===== THE RECORDS

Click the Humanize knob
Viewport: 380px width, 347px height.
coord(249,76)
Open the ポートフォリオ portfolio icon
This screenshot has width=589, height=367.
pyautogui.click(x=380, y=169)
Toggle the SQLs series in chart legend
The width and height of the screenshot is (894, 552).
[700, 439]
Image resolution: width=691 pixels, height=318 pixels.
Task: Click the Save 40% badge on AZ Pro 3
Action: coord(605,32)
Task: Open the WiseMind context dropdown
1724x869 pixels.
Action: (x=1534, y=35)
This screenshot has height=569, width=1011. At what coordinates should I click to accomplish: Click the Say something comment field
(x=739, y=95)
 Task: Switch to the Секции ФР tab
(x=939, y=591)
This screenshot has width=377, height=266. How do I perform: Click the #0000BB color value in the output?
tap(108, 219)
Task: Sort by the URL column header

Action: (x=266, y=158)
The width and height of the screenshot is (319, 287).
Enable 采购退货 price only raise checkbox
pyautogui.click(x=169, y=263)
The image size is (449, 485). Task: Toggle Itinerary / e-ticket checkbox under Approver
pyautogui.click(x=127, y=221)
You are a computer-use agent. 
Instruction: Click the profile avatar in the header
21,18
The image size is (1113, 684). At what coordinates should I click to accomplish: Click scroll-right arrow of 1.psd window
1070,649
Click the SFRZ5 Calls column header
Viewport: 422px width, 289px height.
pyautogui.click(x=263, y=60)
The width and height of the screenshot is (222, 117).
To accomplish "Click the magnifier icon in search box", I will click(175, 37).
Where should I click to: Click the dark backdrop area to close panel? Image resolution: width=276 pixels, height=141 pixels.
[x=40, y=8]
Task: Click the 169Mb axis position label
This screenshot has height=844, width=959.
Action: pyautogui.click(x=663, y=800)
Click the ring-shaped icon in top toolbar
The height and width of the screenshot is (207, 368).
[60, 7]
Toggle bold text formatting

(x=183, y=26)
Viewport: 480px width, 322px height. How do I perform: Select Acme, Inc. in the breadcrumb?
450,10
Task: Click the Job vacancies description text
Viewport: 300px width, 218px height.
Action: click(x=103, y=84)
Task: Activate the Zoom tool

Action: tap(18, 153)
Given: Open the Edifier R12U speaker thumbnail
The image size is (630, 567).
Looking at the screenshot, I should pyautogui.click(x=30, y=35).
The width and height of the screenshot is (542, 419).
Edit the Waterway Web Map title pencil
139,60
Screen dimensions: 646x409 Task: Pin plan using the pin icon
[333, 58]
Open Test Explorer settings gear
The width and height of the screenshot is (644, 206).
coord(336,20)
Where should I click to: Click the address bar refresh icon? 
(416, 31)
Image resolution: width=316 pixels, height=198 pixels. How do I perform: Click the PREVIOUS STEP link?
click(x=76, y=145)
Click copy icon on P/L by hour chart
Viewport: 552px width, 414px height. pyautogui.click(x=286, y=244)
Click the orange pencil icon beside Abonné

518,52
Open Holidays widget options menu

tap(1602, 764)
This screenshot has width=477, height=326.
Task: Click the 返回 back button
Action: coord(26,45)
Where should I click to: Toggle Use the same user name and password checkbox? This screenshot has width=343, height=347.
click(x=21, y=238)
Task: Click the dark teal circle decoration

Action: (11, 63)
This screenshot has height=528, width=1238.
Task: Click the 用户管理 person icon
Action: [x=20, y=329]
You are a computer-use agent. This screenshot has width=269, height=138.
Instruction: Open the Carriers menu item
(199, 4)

==========

PROBLEM REQUIREMENTS
Return a copy of each line in the entries that carries the string "agent".

YOUR RESPONSE
You are a computer-use agent. 
You are a computer-use agent. This screenshot has width=269, height=138.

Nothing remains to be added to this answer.